Passage >>
# # # # #

Warning: The following post discusses issues relating to sexual violence. Read at your own discretion.
Enthusiastic Consent, as defined by proposed California legislation: “affirmative, conscious, and voluntary agreement to engage in sexual activity.” Many people have criticized this and other definitions of Affirmative, Enthusiastic or Radical consent. They claim no one can feel sexy in an environment with rigid boundaries, others claim that the definition isn’t clear enough, “Do I need to ask before I unbutton their shirt?” or “Do I really need to ask before I kiss my partner?” The answer to all these questions is yes!
I will let a friend of mine explain further:
“We all know that we need consent before we engage in any sort of physical contact. But what does that look like? Consent is a space where you are safe to stop at any time for any reason. Consent is a scene where everyone involved knows what is going to happen and is totally down for every single fucking part, or fucking every single part, if that’s what’s been decided. Consent looks like when your partner continues to ask for consent: “Can I kiss your lips?”…“Now can I kiss your neck?”…”Now can I kiss your clit?” ” ~Kimbra
And let me tell you, your partner asking to kiss you or unbutton your shirt can be sexy as hell. Imagine their whispered question in your ear, followed by the removal of your clothes, imagine them asking before they kiss your nipples or run their hands over your chest? It is sexy. Sexy because it creates a share of power, they have power because it feels really good when they run their fingertips down your spine, and you have power because at any time you can tell them to stop and they will. Everyone is in in control in this situation.
This can even be applied to kind and BDSM scenarios where consent is usually established before hand, leading to consensual non-consent. This form of play always comes with a safeword though, so that the situation can be easily left if necessary.

# # # # #

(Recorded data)
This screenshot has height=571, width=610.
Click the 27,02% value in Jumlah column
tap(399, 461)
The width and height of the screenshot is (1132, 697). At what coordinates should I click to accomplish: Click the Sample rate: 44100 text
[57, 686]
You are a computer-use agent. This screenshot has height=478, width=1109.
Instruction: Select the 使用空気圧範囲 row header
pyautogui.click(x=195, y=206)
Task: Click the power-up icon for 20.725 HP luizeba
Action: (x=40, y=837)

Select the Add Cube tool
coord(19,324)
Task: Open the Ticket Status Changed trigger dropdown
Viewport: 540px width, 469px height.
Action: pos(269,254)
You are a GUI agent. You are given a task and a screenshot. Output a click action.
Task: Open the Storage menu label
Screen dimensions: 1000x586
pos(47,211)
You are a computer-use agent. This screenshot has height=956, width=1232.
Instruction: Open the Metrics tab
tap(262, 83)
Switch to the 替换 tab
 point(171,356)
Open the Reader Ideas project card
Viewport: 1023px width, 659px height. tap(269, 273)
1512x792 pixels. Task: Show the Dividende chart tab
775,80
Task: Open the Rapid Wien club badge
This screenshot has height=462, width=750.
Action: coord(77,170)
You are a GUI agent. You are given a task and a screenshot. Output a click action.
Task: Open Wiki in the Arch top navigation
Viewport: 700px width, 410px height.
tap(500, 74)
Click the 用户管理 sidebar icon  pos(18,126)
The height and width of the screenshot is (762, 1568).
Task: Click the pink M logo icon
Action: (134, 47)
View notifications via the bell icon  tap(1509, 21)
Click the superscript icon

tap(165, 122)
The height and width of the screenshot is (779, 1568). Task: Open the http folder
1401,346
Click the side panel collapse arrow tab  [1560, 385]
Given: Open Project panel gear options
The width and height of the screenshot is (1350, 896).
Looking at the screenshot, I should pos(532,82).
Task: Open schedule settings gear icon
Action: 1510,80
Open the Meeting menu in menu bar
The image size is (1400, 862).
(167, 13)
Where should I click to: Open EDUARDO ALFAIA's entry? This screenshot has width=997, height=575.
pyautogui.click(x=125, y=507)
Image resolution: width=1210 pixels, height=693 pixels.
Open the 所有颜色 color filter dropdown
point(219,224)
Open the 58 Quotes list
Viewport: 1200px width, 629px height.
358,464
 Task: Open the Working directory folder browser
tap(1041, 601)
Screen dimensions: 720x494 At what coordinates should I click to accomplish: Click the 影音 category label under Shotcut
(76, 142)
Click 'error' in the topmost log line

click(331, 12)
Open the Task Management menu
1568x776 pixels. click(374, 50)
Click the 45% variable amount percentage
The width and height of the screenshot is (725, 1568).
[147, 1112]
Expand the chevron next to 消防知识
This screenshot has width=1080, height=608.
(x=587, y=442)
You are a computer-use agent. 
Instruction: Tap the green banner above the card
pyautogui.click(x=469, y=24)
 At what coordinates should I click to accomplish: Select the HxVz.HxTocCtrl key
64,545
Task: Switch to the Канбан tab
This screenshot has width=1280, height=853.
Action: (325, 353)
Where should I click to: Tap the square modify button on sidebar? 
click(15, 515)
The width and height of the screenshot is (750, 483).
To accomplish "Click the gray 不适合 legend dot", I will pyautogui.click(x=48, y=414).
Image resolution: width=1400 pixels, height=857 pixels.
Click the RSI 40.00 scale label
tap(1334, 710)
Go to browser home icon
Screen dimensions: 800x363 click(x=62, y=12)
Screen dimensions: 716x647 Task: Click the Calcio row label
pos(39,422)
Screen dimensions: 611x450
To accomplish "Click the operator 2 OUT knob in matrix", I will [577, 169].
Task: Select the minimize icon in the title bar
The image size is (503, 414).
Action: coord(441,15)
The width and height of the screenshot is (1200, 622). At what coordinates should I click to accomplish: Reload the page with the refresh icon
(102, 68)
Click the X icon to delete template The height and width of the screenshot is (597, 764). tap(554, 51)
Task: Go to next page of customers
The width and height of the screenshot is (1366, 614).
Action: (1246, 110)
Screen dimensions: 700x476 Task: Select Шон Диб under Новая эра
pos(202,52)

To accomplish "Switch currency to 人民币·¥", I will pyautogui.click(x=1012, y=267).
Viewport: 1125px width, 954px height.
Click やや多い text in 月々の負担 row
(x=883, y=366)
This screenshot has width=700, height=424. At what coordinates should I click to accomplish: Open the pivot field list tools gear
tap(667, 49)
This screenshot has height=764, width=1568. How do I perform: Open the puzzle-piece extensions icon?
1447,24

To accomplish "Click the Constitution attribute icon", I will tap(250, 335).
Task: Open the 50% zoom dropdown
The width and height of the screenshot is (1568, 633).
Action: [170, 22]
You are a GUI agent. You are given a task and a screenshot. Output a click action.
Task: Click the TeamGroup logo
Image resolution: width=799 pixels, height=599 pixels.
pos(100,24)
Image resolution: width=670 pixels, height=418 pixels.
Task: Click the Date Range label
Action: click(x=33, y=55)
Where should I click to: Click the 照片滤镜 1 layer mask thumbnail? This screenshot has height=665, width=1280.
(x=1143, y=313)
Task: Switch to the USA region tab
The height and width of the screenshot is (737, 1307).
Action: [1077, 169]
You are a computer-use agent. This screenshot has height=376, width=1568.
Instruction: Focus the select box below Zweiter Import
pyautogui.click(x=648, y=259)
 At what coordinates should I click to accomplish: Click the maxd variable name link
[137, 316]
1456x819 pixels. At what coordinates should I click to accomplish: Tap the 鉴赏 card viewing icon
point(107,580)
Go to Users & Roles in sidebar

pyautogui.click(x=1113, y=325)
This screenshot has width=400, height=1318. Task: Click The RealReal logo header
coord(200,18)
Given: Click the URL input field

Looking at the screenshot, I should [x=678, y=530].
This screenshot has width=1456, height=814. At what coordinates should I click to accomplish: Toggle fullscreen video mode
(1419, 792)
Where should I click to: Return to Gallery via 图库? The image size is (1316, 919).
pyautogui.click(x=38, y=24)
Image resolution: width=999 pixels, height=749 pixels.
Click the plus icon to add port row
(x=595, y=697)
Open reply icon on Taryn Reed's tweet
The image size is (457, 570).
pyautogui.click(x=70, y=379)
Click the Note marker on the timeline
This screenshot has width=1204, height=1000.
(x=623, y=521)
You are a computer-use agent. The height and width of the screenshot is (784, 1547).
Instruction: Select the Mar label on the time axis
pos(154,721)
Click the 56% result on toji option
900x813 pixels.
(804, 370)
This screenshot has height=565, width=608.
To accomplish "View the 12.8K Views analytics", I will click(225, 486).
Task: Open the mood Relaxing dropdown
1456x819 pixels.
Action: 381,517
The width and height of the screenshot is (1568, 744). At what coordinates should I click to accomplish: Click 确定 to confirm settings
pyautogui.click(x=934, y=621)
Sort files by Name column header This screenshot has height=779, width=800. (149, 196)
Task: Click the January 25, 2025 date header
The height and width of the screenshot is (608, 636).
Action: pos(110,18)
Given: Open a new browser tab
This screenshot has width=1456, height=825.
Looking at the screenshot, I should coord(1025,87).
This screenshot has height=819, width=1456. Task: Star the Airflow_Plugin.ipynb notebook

# # # # #

What is asked >> Reproduce the post on consent from "Enthusiastic Consent, as" up to and including "questions is yes!".

The reply >>
Enthusiastic Consent, as defined by proposed California legislation: “affirmative, conscious, and voluntary agreement to engage in sexual activity.” Many people have criticized this and other definitions of Affirmative, Enthusiastic or Radical consent. They claim no one can feel sexy in an environment with rigid boundaries, others claim that the definition isn’t clear enough, “Do I need to ask before I unbutton their shirt?” or “Do I really need to ask before I kiss my partner?” The answer to all these questions is yes!